1 files changed, 0 insertions, 73 deletions

diff --git a/openecomp-be/backend/openecomp-sdc-security-util/src/test/java/CipherUtilTest.java b/openecomp-be/backend/openecomp-sdc-security-util/src/test/java/CipherUtilTest.java
deleted file mode 100644
index 888c888d42..0000000000
--- a/openecomp-be/backend/openecomp-sdc-security-util/src/test/java/CipherUtilTest.java
+++ /dev/null
@@ -1,73 +0,0 @@
-/*-
- * ============LICENSE_START=======================================================
- * SDC
- * ================================================================================
- * Copyright (C) 2019 AT&T Intellectual Property. All rights reserved.
- * ================================================================================
- * Licensed under the Apache License, Version 2.0 (the "License");
- * you may not use this file except in compliance with the License.
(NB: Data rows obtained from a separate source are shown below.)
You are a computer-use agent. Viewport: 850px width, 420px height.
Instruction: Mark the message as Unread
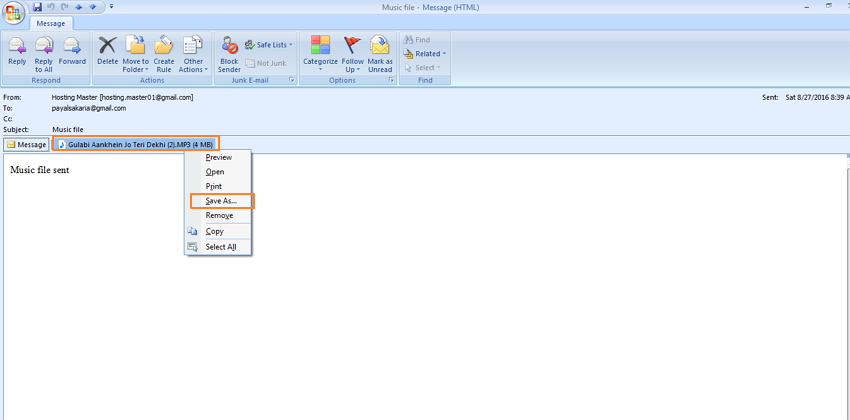[380, 52]
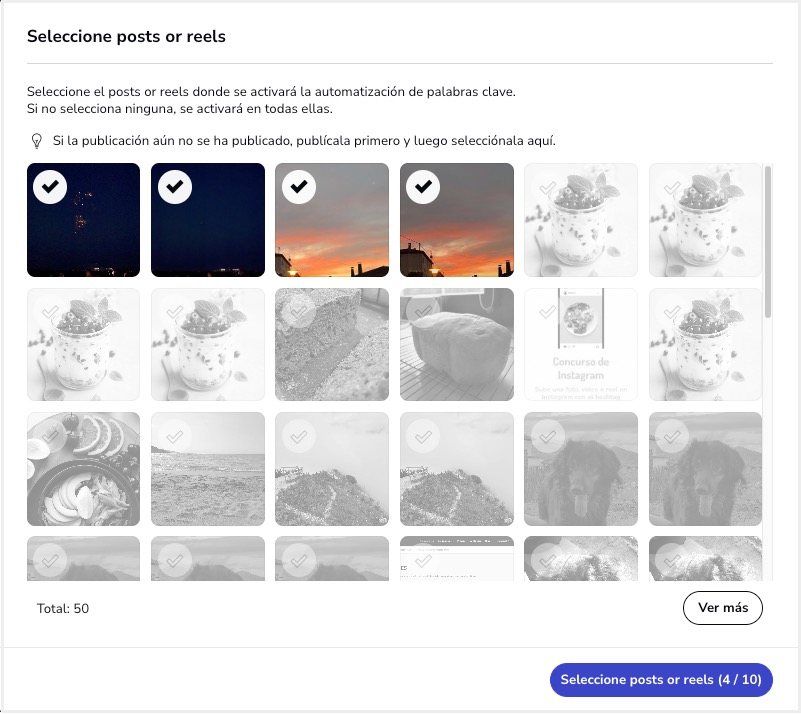Open the second berry jar dessert thumbnail
The width and height of the screenshot is (801, 714).
tap(705, 220)
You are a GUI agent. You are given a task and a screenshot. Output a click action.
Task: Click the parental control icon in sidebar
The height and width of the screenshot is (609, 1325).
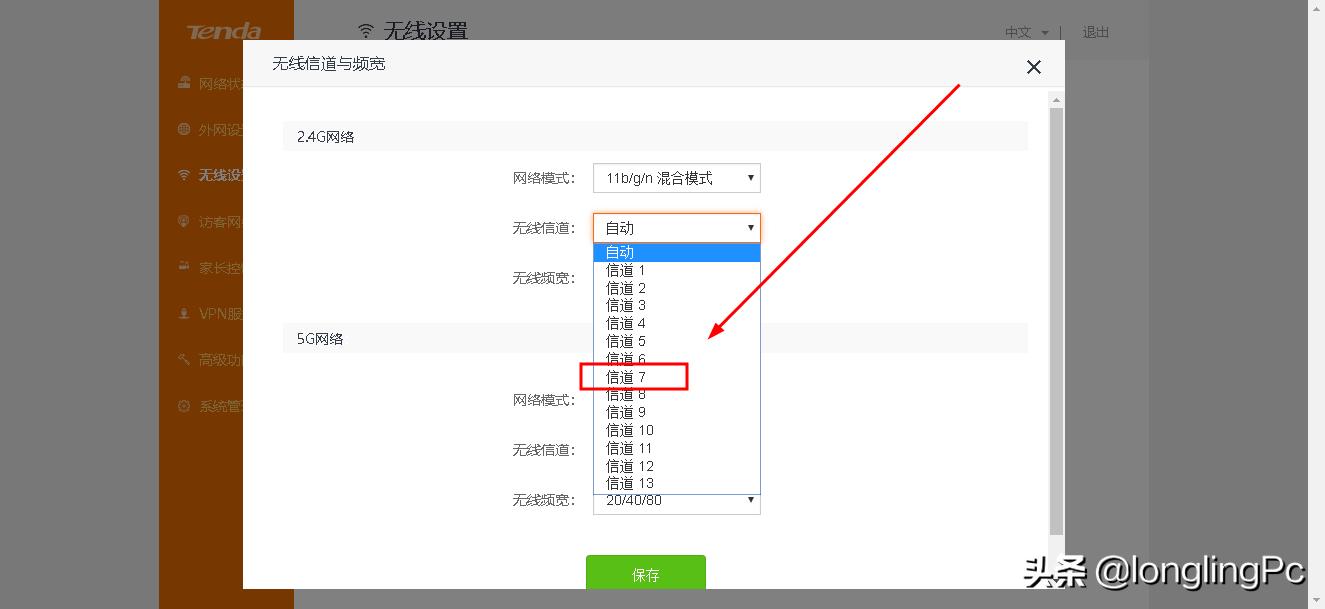point(182,266)
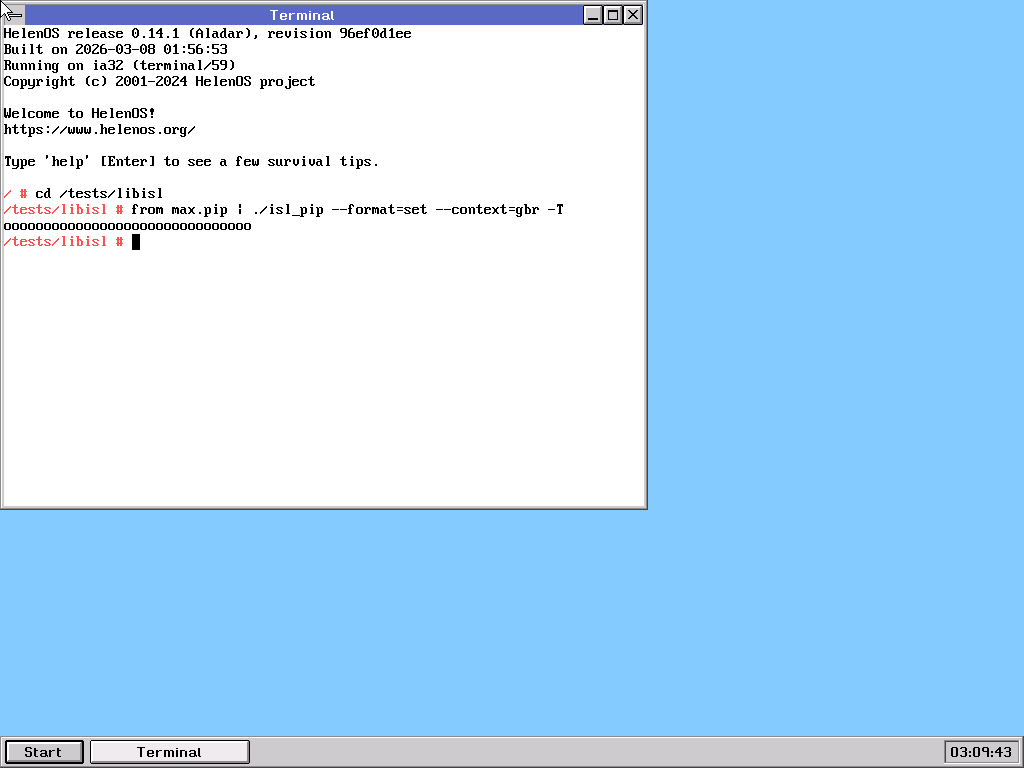Click the HelenOS release version line

207,34
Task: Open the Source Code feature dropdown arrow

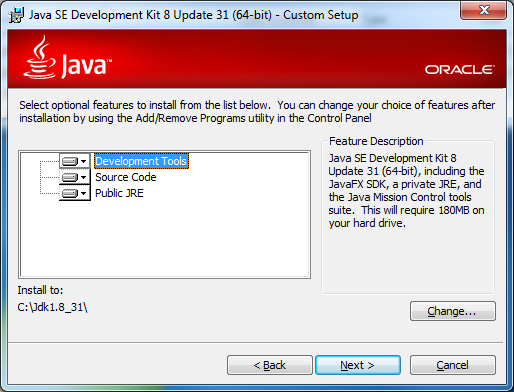Action: 84,177
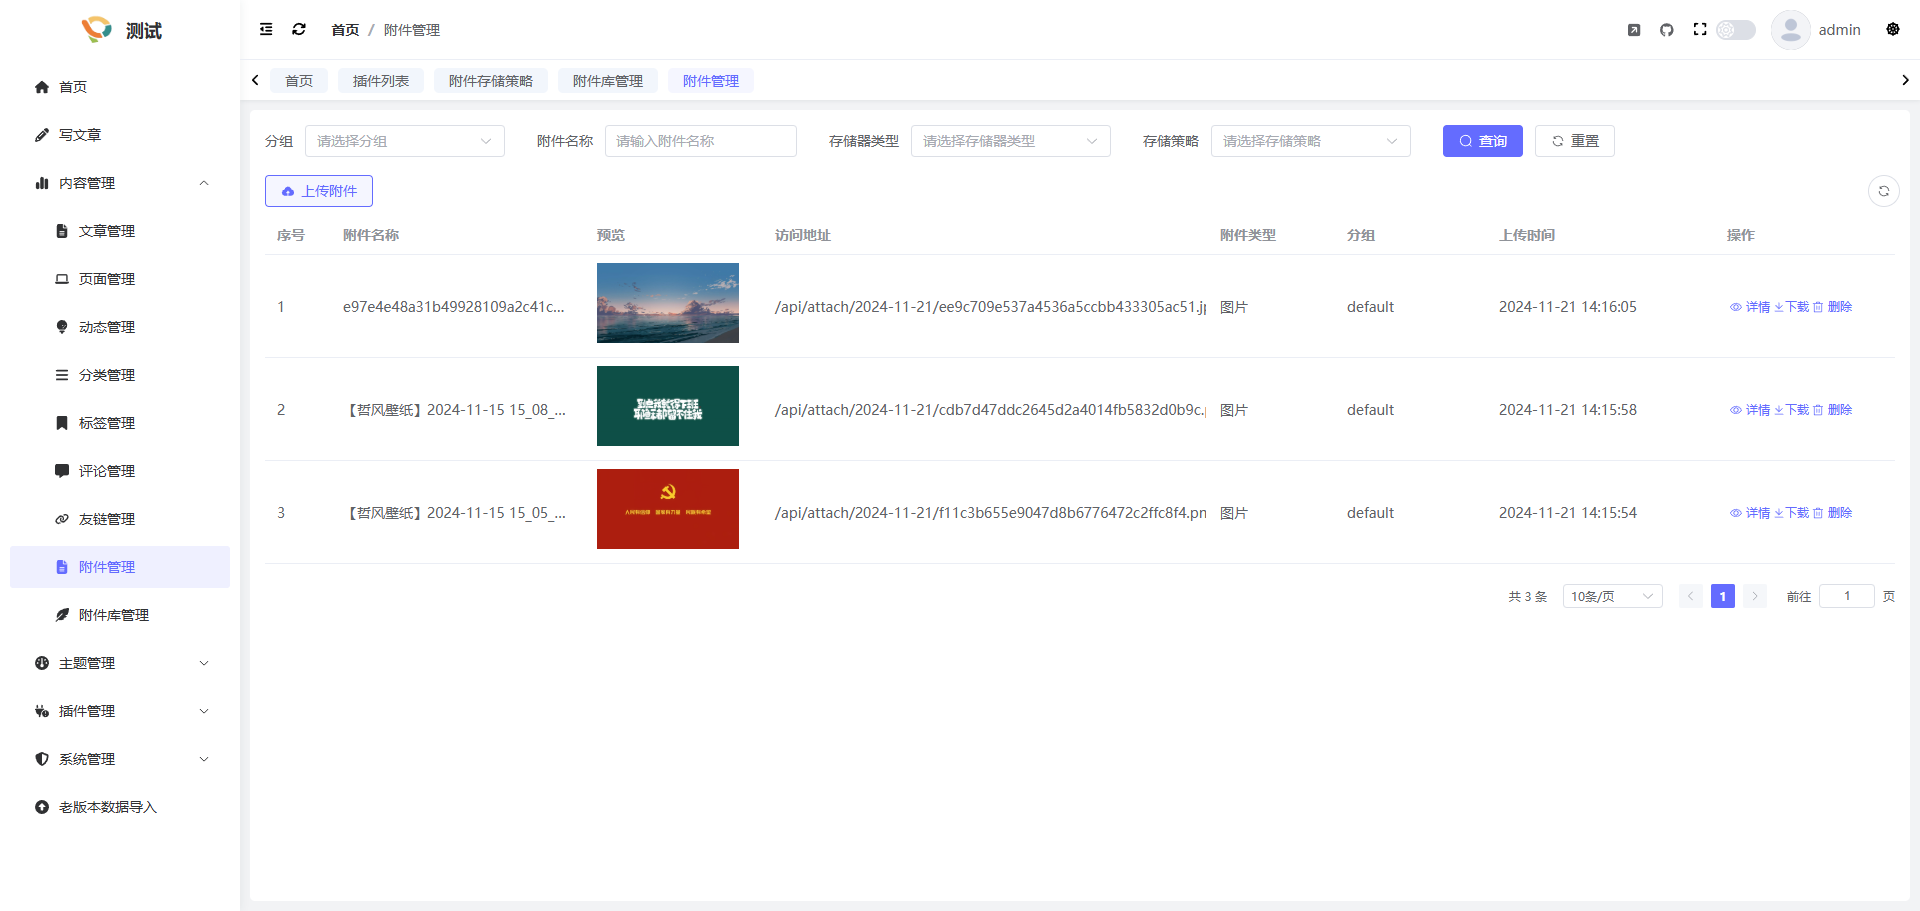
Task: Open the 分组 group dropdown
Action: click(404, 141)
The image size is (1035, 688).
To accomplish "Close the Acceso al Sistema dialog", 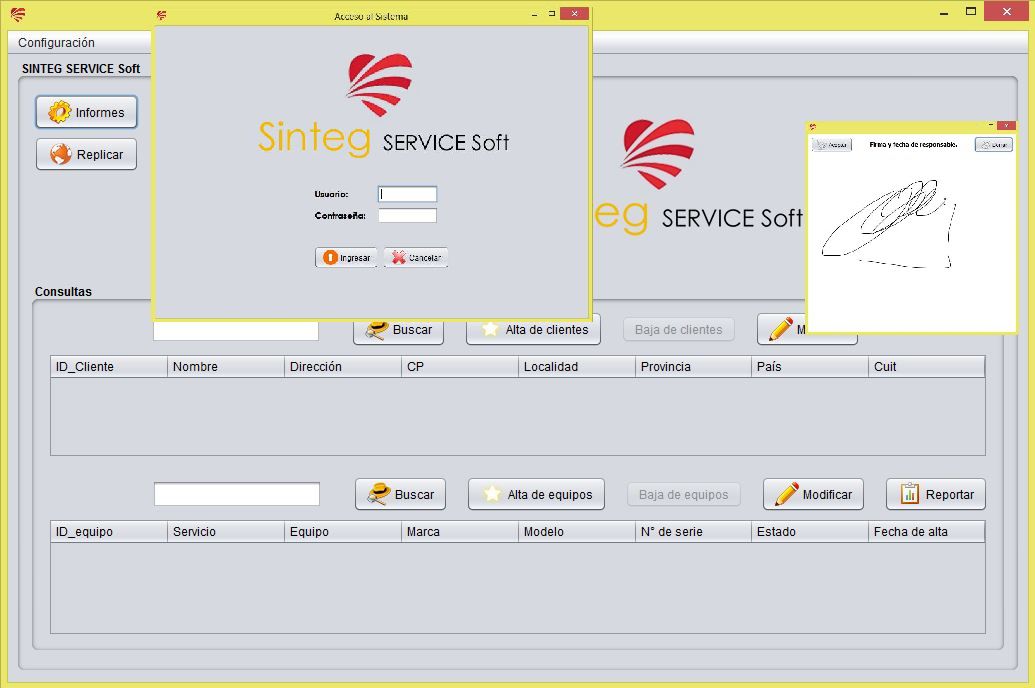I will [x=574, y=15].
- * You may obtain a copy of the License at
- * 
- *      http://www.apache.org/licenses/LICENSE-2.0
- * 
- * Unless required by applicable law or agreed to in writing, software
- * distributed under the License is distributed on an "AS IS" BASIS,
- * WITHOUT WARRANTIES OR CONDITIONS OF ANY KIND, either express or implied.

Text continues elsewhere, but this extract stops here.